> Problem to solve
Output the data below exactly, without images.

Data extracted from a collection:
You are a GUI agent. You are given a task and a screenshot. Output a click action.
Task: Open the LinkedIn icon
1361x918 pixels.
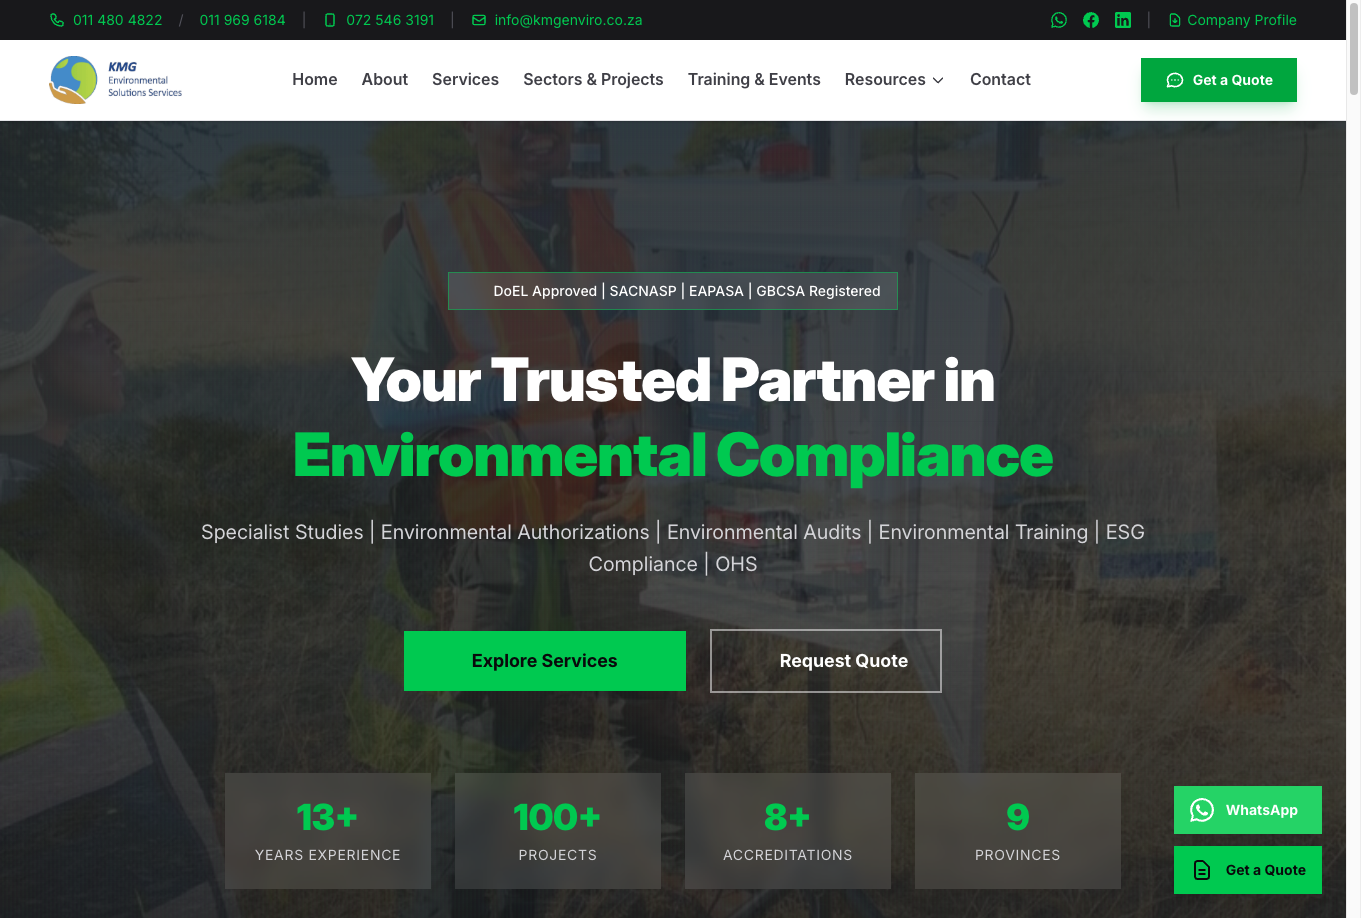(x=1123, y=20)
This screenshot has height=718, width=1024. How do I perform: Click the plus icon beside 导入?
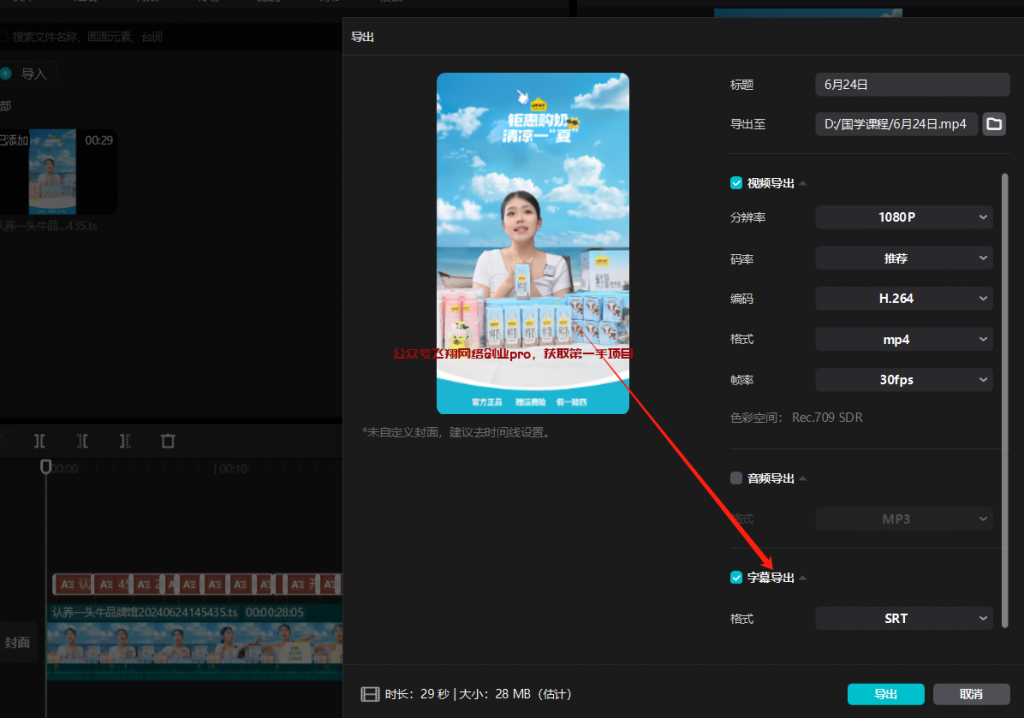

> Result
You are a GUI agent. You are given a task and a screenshot. Output a click action.
Task: Open the LinkedIn icon
1361x918 pixels.
(x=1123, y=20)
This screenshot has height=718, width=1024. How do I perform: Click the plus icon beside 导入?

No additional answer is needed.